Where a penal statute does not expressly confer a private right of action on individuals pursuing civil relief, recovery under such a statute “may be had only if a private right of action may be fairly implied” ( Sheehy v Big Flats Community Day, , 73 NY2d 629, 633 [1989]; see also Carrier v Salvation Army, , 88 NY2d 298, 302 [1996]). This inquiry entails consideration of three factors: “(1) whether the plaintiff is one of the class for whose particular benefit the statute was enacted; (2) whether recognition of a private right of action would promote the legislative purpose; and (3) whether creation of such a right would be consistent with the legislative scheme” ( Carrier, 88 NY2d at 302). In assessing whether a private right of action can be implied, we have acknowledged that

“the Legislature has both the right and the authority to select the methods to be used in effectuating its goals, as well as to choose the goals themselves. Thus, regardless of its consistency with the basic legislative goal, a private right of action should not be judicially sanctioned if it is incompatible with the enforcement mechanism chosen by the Legislature or with some other aspect of the over-all statutory scheme”

( Sheehy, 73 NY2d at 634-635; see Hoxie’s Painting Co. v Cato- Meridian Cent. School Dist., , 76 NY2d 207, 212 [1990]).

Article 26 of the Agriculture and Markets Law regulates the treatment of animals and contains provisions previously codified in the former Penal Code, Penal Law and Code of Criminal Conduct. Plaintiff relies on section 353 of that article, which states that a person who “cruelly beats or unjustifiably injures, maims, mutilates or kills any animal” or permits such treatment of any animal is guilty of a misdemeanor, contending that this criminal statute also creates a civil private right of action.

The Legislature explicitly addressed the enforcement of animal protection statutes in two provisions. Section 371 of the Agriculture and Markets Law requires police officers and constables to enforce violations of Article 26 and further authorizes “any agent or officer of any duly incorporated society for the prevention of cruelty to animals” to initiate a criminal proceeding.

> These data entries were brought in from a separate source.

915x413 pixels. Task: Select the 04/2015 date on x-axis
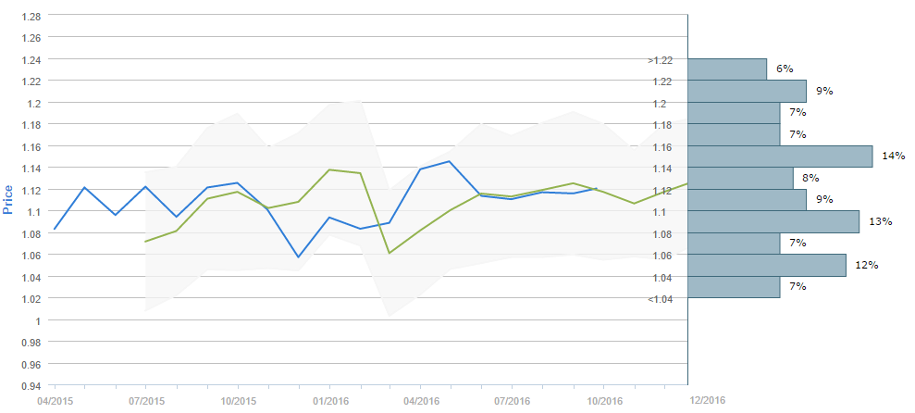point(55,401)
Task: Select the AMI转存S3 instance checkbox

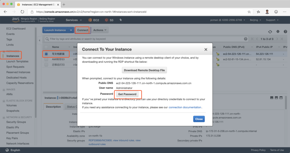Action: 46,59
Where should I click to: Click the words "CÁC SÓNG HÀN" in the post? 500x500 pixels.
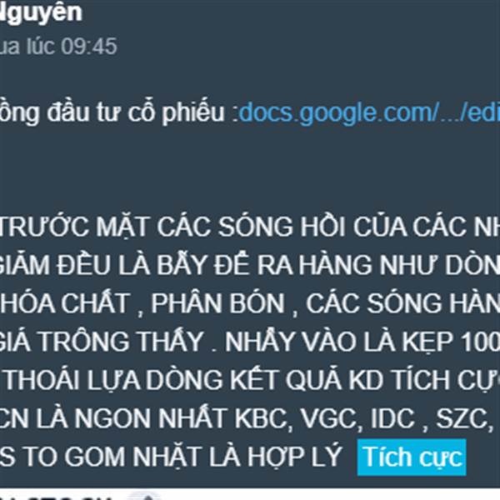tap(403, 303)
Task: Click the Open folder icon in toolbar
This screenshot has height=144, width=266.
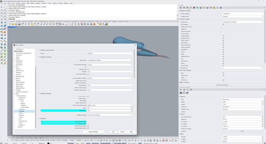Action: 13,24
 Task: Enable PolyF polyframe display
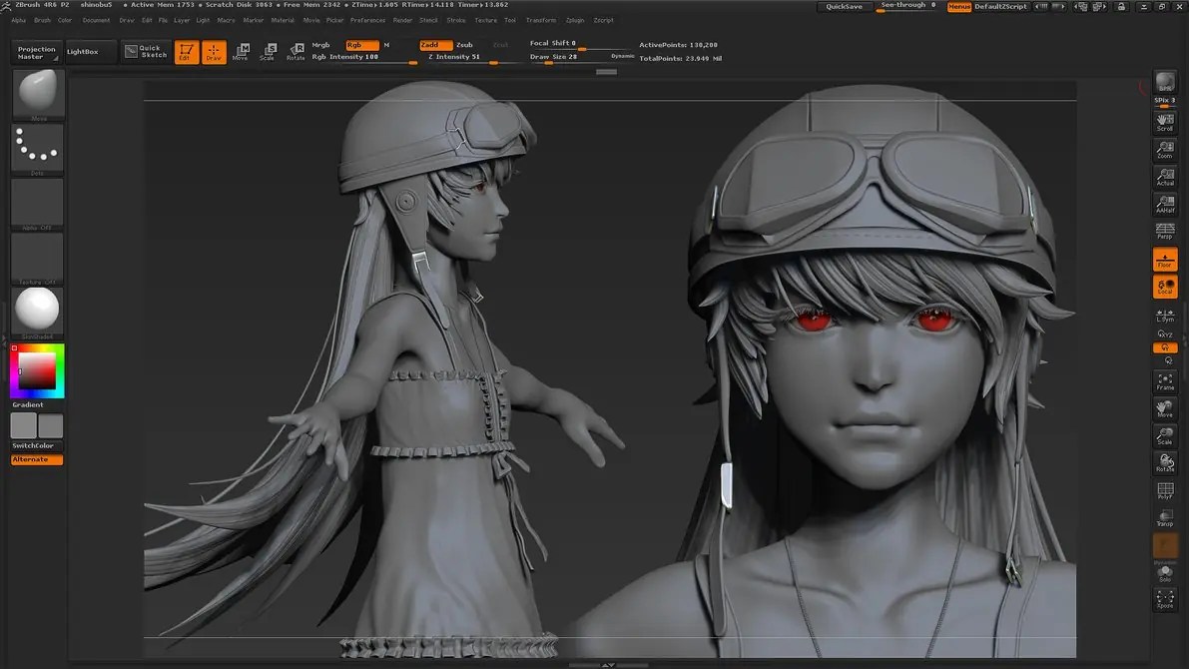point(1165,490)
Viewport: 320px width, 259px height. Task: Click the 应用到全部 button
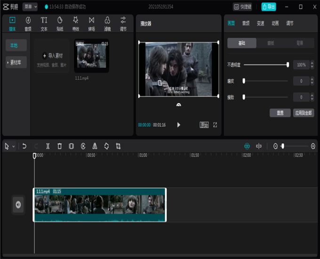click(x=304, y=113)
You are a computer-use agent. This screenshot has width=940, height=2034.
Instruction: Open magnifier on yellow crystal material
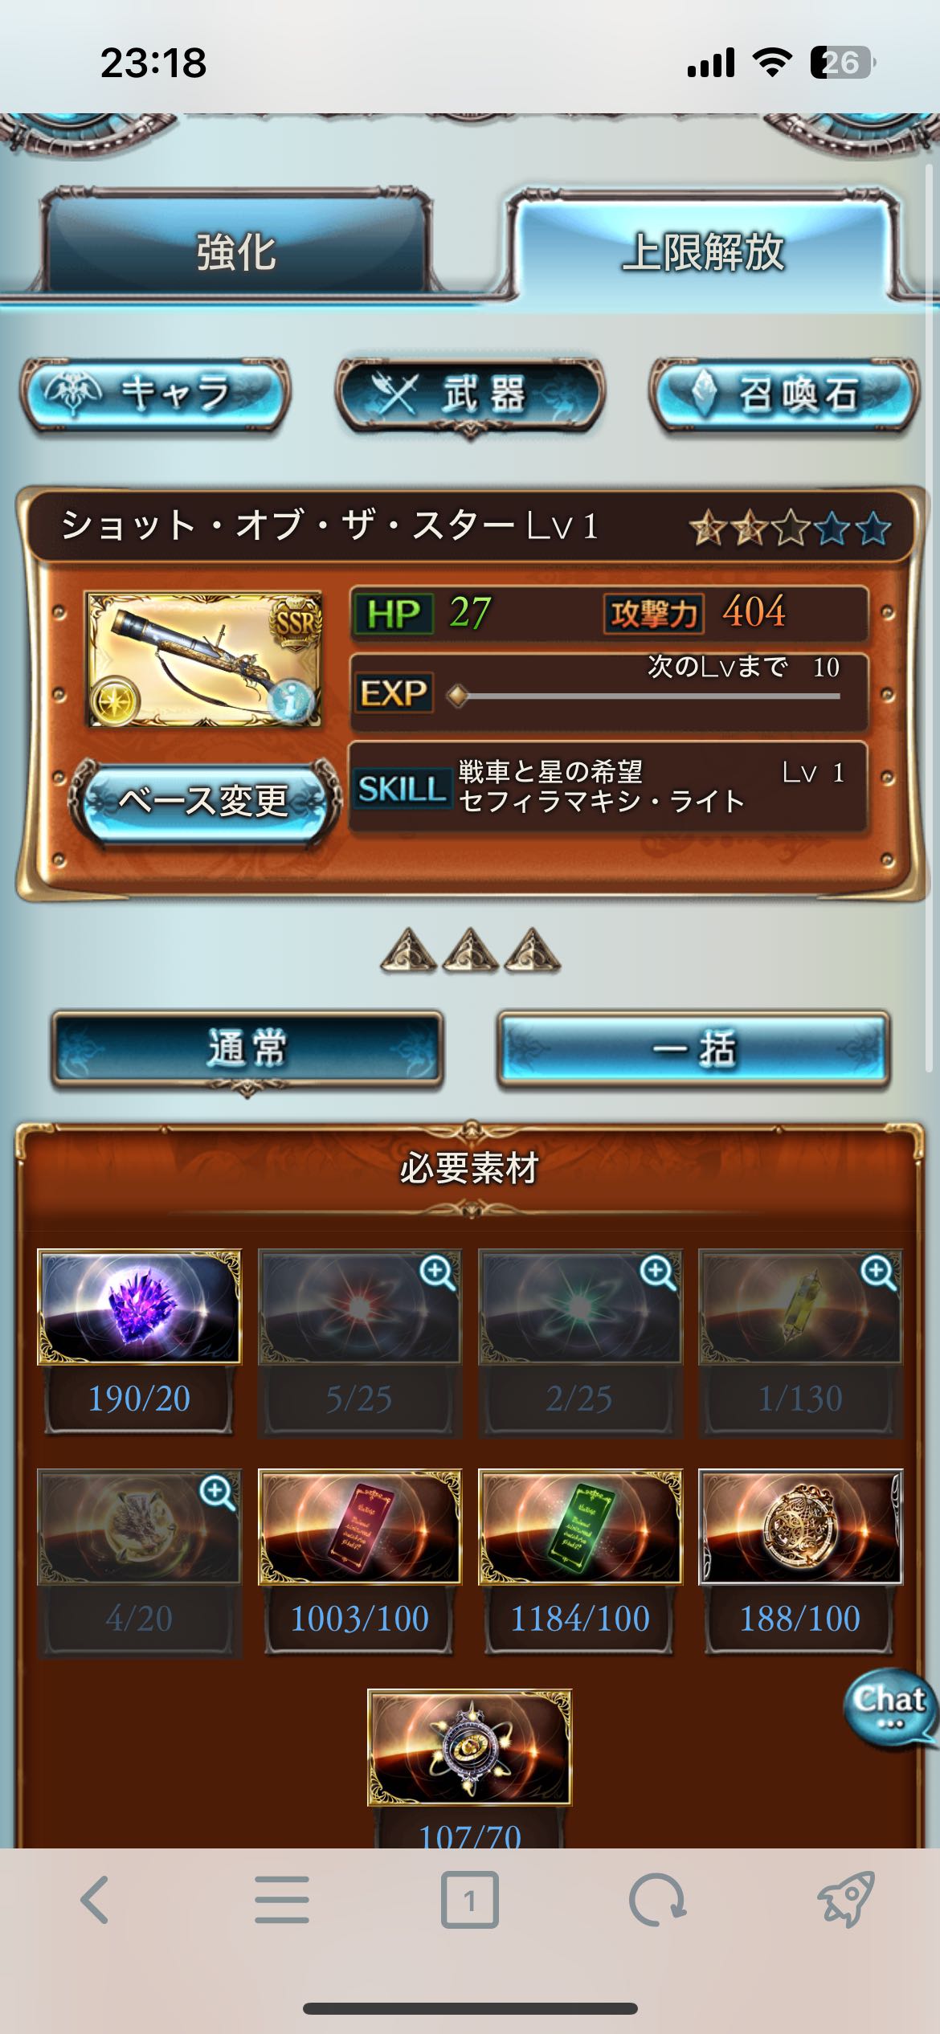point(878,1272)
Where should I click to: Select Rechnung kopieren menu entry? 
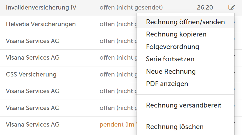[185, 34]
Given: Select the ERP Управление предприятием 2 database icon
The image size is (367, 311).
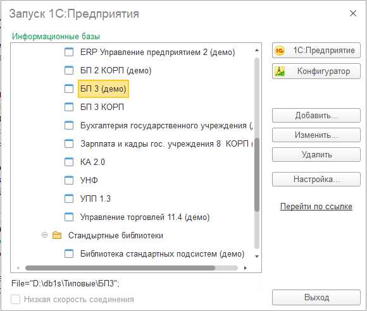Looking at the screenshot, I should pos(69,52).
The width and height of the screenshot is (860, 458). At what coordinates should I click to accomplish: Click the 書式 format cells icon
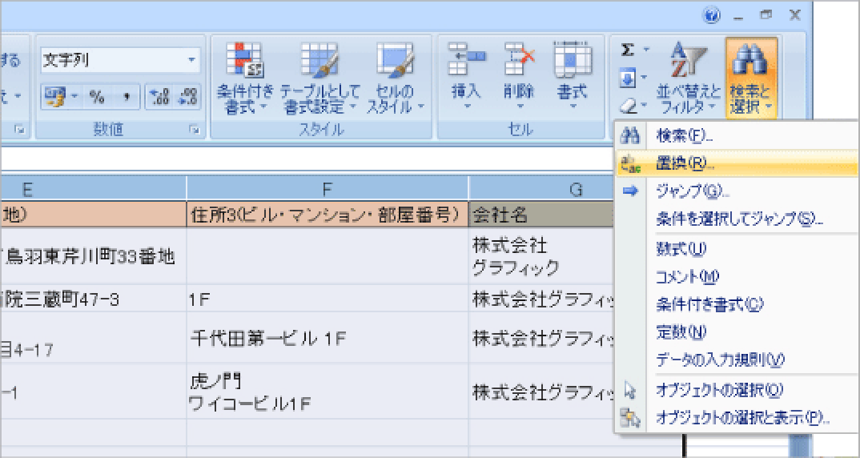pyautogui.click(x=572, y=60)
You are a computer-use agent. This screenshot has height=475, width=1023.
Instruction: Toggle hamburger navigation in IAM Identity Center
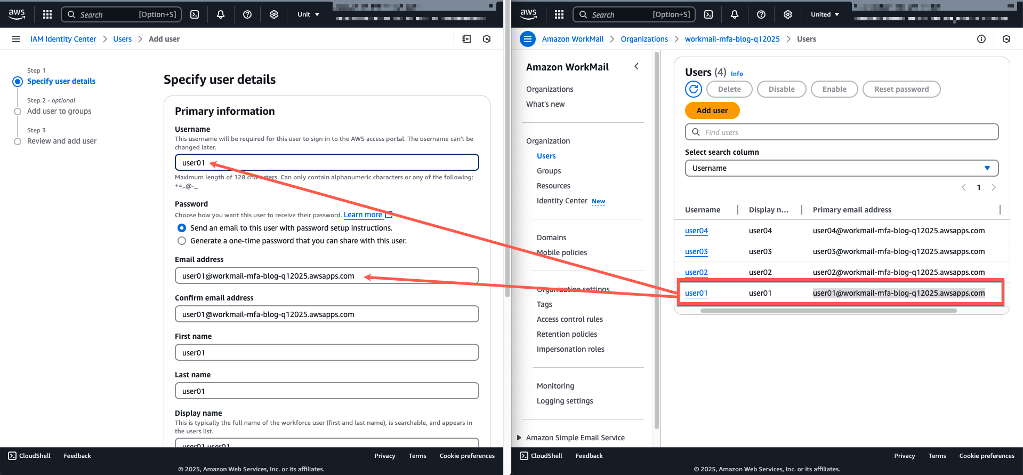pyautogui.click(x=16, y=39)
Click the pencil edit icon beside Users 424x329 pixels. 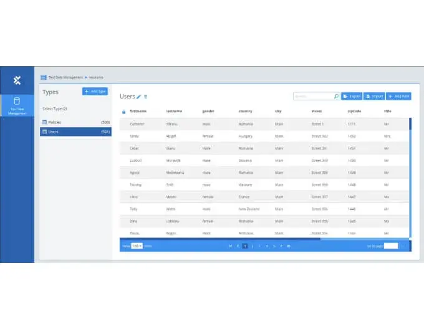(139, 97)
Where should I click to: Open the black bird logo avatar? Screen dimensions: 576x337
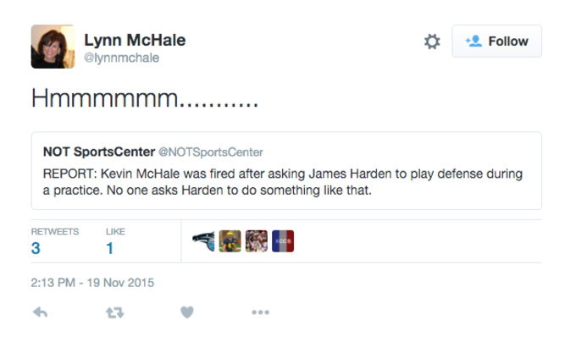(203, 241)
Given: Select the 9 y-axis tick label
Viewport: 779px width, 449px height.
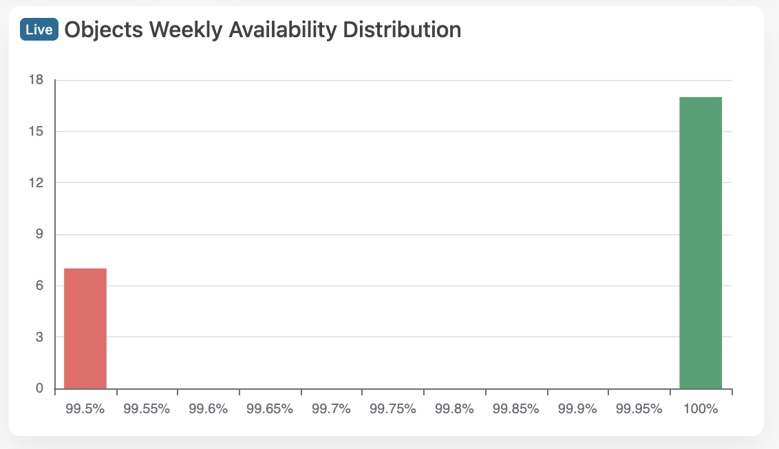Looking at the screenshot, I should 39,234.
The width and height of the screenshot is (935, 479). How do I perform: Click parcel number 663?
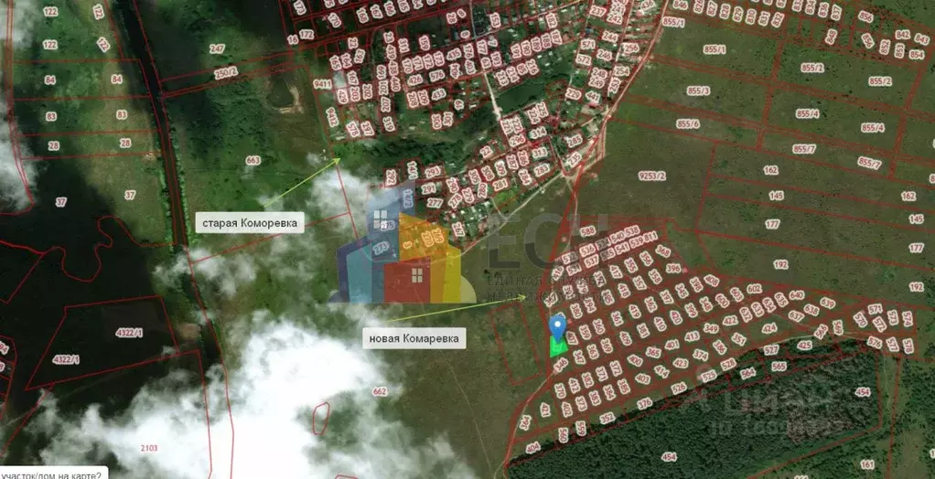coord(253,161)
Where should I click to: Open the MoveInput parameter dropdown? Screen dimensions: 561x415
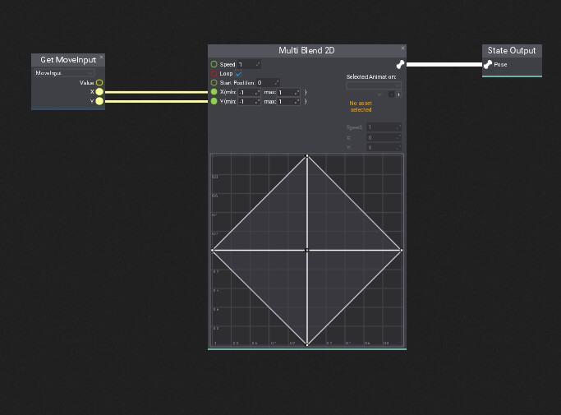coord(65,73)
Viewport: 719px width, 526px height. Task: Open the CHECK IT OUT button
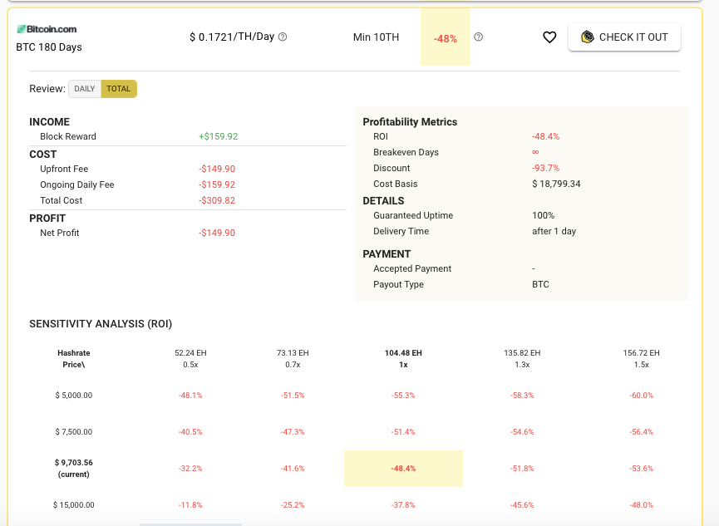pos(624,37)
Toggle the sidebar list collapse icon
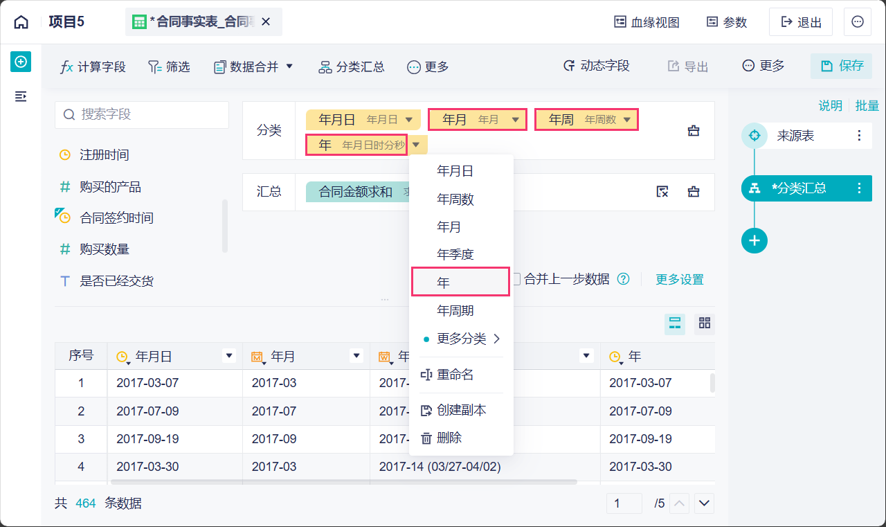The width and height of the screenshot is (886, 527). point(21,96)
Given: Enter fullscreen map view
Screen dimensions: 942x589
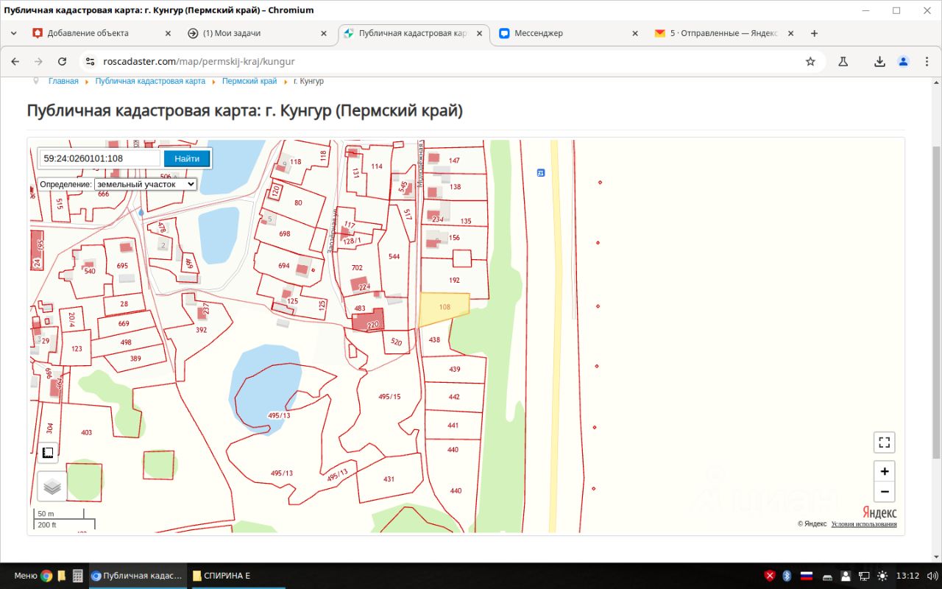Looking at the screenshot, I should [x=884, y=442].
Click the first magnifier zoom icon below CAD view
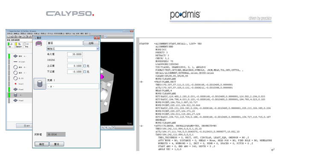 103,127
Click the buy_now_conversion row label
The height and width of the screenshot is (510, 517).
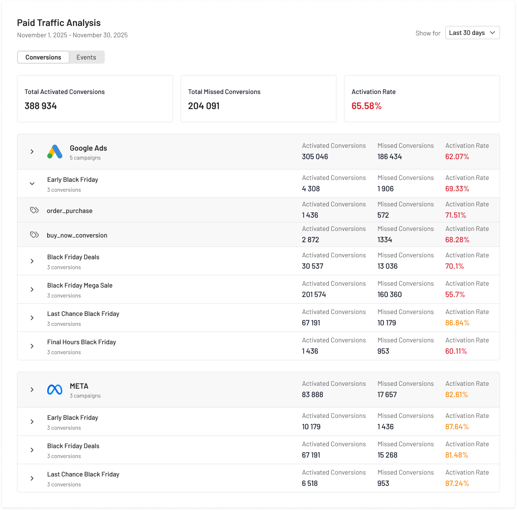coord(77,235)
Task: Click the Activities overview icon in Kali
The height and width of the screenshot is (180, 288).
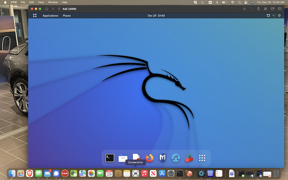Action: click(x=35, y=15)
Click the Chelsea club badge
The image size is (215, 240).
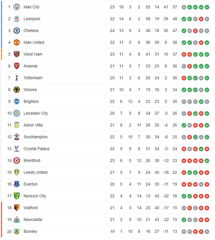tap(17, 31)
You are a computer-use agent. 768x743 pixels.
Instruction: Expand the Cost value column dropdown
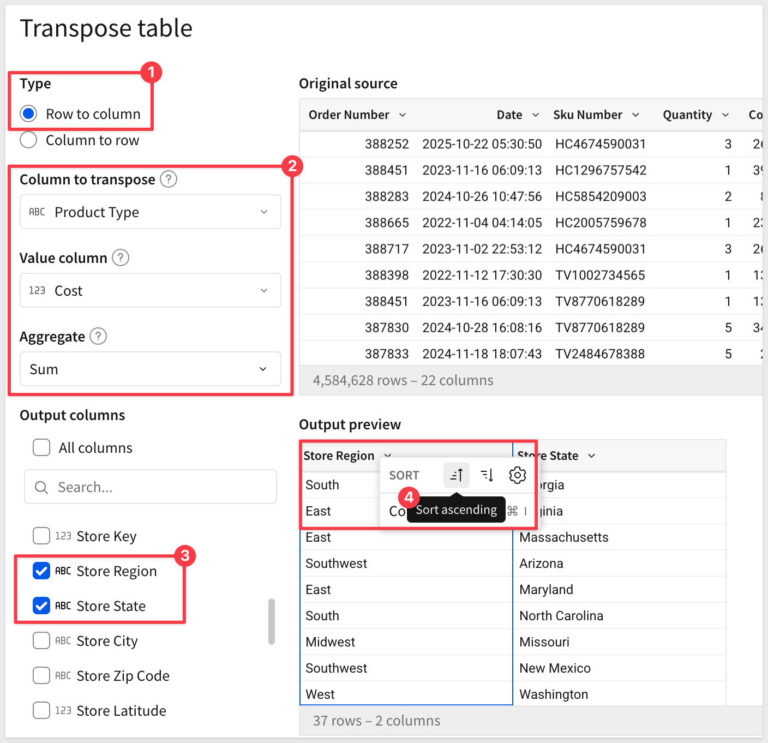(x=151, y=290)
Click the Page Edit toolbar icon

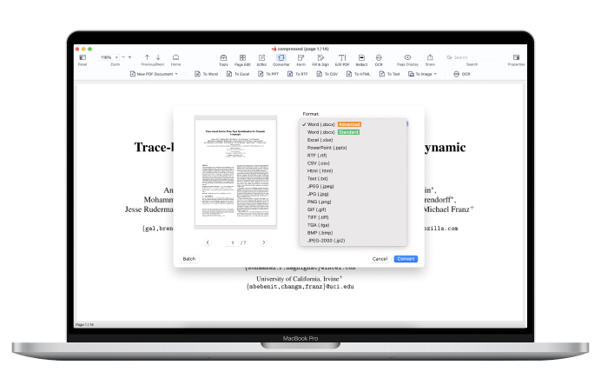[242, 58]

In addition, section 372 enables magistrates to issue search and arrest warrants “[u]pon complaint under oath * * * that the complainant has just and reasonable cause to suspect that any of the provisions of law relating to or in any wise affecting animals are being or about to be violated.” Through the adoption of these two sections, the Legislature established that enforcement authority lies with police and societies for the prevention of cruelty to animals and violations would be handled in criminal proceedings.[1]

This is not a criminal action and plaintiff is not asking law enforcement officials to charge defendants with violations of the law subject to criminal penalties. Indeed, plaintiff has not alleged that these organizations are cruelly or unjustifiably injuring or maiming any dogs and admittedly does not intend to conform his dog’s tail length to the breed standard. Therefore, neither plaintiff nor defendants have engaged in any conduct that violates the law as plaintiff interprets it.[2]

The statute does not, either expressly or impliedly, incorporate a method for private citizens to obtain civil relief. In light of the comprehensive statutory enforcement scheme, recognition of a private civil right of action is incompatible with the mechanisms chosen by the Legislature ( see Sheehy, 73 NY2d at 634-635; see also Walz v Baum, 42 AD2d 643, 644 [3d Dept 1973], lv denied , 33 NY2d 517 [1973]). Inasmuch as plaintiff concedes that his claims sounding in discrimination cannot be maintained in the absence of a private right of action under the Agriculture and Markets Law, those claims were also properly dismissed.

Accordingly, the order of the Appellate Division should be affirmed, with costs.

Order affirmed, with costs. Opinion by Judge Graffeo. Chief Judge Kaye and Judges Smith, Ciparick, Rosenblatt and Read concur.